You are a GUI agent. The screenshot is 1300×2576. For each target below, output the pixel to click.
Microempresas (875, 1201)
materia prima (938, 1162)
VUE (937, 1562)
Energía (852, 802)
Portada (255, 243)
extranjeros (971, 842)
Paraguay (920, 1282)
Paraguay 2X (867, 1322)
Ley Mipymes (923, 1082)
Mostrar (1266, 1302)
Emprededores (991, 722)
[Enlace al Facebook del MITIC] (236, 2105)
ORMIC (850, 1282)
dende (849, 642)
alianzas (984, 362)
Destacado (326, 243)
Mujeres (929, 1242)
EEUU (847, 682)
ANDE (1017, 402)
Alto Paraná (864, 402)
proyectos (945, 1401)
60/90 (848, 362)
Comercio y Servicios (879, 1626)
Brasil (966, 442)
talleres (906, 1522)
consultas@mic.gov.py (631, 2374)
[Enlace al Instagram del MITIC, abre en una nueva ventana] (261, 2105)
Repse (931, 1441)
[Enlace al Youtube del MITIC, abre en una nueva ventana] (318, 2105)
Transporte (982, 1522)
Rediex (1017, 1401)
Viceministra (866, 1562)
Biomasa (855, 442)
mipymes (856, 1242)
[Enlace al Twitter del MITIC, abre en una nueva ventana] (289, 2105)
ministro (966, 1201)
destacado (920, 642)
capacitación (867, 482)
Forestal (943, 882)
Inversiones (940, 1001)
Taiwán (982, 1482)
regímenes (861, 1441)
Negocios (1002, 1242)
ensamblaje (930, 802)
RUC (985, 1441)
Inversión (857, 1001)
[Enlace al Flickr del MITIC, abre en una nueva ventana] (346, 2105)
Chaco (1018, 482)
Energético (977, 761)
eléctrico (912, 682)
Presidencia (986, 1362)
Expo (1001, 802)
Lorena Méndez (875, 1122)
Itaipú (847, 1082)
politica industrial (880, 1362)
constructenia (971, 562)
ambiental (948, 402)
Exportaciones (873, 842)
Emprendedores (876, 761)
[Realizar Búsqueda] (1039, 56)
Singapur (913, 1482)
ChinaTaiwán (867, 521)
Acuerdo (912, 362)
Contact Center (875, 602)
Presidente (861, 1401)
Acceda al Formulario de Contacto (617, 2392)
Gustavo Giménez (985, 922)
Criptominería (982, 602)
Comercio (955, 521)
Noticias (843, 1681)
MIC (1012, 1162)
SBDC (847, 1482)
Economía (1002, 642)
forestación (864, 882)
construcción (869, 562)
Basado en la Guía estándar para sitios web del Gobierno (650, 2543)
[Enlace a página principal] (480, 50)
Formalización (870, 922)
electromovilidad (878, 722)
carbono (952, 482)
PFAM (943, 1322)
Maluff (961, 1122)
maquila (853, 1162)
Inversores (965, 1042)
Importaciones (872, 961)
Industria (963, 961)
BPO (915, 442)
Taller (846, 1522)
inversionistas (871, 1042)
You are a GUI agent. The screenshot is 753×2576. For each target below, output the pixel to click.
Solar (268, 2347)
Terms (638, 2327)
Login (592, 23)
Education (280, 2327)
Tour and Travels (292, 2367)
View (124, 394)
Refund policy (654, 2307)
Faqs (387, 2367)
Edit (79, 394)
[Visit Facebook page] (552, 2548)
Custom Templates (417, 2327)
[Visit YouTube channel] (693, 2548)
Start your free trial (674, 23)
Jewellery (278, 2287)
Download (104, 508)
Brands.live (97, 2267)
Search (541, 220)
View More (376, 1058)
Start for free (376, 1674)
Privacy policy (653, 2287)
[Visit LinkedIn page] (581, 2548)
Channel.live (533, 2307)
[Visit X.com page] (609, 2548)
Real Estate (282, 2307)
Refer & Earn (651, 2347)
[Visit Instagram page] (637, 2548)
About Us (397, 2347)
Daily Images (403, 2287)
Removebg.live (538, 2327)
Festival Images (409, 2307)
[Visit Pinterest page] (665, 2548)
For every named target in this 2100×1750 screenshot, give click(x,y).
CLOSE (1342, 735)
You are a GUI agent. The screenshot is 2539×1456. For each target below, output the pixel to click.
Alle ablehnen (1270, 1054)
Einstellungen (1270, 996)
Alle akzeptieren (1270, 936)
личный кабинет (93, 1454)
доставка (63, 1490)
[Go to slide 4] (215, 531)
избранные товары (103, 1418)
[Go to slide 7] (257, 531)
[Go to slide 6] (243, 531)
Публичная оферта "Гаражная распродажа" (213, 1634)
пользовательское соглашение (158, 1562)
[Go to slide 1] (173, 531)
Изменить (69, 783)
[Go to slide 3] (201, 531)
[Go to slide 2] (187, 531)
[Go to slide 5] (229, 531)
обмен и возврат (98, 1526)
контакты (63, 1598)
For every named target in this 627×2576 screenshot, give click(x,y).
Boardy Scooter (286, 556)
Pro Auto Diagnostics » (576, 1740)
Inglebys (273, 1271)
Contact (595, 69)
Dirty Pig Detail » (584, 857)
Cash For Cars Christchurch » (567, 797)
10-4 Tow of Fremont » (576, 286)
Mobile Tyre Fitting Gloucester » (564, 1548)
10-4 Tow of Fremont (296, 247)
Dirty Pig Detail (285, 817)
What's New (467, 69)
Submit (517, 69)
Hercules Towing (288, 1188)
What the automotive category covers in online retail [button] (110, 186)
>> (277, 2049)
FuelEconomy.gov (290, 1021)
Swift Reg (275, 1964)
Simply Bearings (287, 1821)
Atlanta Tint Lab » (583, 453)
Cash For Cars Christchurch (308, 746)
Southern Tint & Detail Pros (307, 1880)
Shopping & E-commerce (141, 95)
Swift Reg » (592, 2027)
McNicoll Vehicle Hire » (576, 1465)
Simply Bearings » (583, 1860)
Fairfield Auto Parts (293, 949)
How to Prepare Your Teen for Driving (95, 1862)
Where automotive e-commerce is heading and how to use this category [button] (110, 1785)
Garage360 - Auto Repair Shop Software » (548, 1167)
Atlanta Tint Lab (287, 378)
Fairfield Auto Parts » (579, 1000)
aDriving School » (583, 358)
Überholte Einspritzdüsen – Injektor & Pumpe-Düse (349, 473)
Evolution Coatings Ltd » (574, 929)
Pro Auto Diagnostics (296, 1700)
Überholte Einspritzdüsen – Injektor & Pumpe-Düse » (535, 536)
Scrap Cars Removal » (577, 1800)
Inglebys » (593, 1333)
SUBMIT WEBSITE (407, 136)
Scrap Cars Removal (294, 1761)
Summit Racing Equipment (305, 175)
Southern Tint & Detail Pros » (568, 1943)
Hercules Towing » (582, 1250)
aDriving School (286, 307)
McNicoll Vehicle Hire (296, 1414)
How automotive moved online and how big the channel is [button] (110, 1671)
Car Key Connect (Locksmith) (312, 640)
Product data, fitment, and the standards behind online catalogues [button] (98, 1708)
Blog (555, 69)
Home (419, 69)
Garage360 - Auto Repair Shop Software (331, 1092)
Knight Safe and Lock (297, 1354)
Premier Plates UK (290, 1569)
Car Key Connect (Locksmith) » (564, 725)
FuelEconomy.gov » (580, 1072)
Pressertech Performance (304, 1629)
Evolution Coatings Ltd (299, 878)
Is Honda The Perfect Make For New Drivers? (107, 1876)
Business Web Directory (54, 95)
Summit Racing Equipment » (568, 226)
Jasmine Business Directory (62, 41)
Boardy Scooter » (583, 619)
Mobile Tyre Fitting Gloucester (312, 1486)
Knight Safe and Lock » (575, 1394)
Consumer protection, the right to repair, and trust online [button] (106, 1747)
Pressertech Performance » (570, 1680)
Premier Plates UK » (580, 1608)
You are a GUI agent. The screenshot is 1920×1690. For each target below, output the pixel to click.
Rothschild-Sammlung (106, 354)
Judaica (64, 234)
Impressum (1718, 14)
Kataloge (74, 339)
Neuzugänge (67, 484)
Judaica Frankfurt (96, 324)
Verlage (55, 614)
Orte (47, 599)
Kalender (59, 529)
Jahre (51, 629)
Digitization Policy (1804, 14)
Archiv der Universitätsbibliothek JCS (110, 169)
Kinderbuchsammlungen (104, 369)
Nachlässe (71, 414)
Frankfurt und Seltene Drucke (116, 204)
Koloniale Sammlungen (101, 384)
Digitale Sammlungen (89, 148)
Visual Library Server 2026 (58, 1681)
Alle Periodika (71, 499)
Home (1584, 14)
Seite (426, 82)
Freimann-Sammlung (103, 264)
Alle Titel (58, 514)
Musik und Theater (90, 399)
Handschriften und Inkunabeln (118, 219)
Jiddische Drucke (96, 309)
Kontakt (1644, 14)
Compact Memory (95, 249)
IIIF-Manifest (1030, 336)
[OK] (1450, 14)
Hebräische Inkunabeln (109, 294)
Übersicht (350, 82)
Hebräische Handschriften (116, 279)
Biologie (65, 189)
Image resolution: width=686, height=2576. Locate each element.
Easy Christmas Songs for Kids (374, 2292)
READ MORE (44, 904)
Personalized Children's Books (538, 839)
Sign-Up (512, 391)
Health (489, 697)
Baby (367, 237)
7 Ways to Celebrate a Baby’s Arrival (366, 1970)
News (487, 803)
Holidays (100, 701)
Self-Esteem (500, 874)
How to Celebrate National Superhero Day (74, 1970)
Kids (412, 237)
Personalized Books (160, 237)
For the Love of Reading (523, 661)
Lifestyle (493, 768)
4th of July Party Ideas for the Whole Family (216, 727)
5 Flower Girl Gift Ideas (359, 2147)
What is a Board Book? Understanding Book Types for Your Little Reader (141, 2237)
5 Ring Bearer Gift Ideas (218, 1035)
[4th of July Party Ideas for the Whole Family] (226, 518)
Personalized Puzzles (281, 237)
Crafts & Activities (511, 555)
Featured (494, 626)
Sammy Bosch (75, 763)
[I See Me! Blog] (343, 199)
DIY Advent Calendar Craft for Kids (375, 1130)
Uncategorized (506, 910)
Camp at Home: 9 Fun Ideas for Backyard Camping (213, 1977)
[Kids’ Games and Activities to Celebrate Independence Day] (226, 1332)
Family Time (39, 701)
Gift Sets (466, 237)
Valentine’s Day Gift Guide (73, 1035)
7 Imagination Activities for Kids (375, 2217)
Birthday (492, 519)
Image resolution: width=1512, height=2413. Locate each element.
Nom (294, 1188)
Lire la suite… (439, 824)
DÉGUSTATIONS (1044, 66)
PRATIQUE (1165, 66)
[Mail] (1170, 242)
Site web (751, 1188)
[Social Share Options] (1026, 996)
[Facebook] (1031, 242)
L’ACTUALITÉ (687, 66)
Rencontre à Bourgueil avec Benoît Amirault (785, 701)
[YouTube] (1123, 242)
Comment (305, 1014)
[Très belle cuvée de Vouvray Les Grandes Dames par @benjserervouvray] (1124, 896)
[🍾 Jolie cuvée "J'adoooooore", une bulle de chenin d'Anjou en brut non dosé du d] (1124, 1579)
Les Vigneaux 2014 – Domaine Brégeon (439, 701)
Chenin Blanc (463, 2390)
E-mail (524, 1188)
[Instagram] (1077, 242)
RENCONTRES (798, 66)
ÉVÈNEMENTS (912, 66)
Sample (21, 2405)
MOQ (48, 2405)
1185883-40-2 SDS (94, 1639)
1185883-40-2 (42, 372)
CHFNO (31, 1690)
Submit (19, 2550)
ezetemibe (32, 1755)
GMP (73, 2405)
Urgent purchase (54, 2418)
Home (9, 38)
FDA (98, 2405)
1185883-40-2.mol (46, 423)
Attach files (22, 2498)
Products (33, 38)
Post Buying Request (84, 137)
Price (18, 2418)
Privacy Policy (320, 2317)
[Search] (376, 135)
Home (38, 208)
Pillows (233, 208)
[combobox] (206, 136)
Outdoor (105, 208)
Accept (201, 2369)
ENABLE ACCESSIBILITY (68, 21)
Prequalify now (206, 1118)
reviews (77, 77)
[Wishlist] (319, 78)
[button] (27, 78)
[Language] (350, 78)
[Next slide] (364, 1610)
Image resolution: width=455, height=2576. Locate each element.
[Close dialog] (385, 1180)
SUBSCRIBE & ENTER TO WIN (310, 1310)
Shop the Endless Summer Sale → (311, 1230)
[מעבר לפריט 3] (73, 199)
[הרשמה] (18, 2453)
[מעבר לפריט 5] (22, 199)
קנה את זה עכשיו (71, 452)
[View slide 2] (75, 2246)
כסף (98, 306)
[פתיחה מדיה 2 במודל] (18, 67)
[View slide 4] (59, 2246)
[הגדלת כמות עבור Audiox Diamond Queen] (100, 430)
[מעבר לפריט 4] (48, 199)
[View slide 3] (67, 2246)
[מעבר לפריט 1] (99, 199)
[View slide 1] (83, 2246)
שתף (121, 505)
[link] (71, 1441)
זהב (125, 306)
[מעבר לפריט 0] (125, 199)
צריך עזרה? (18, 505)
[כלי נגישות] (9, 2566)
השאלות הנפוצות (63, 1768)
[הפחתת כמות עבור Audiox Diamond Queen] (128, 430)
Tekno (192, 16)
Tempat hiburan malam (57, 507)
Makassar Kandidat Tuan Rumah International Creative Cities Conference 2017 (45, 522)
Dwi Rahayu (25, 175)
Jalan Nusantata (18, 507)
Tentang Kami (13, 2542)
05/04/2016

++++++++++

● **Problem details**
Scan the listing above for the line that has "[View slide 4] (59, 2246)", then copy exactly from that line through the line that has "Tempat hiburan malam (57, 507)".

● **Response**
[View slide 4] (59, 2246)
[הגדלת כמות עבור Audiox Diamond Queen] (100, 430)
[מעבר לפריט 4] (48, 199)
[View slide 3] (67, 2246)
[מעבר לפריט 1] (99, 199)
[View slide 1] (83, 2246)
שתף (121, 505)
[link] (71, 1441)
זהב (125, 306)
[מעבר לפריט 0] (125, 199)
צריך עזרה? (18, 505)
[כלי נגישות] (9, 2566)
השאלות הנפוצות (63, 1768)
[הפחתת כמות עבור Audiox Diamond Queen] (128, 430)
Tekno (192, 16)
Tempat hiburan malam (57, 507)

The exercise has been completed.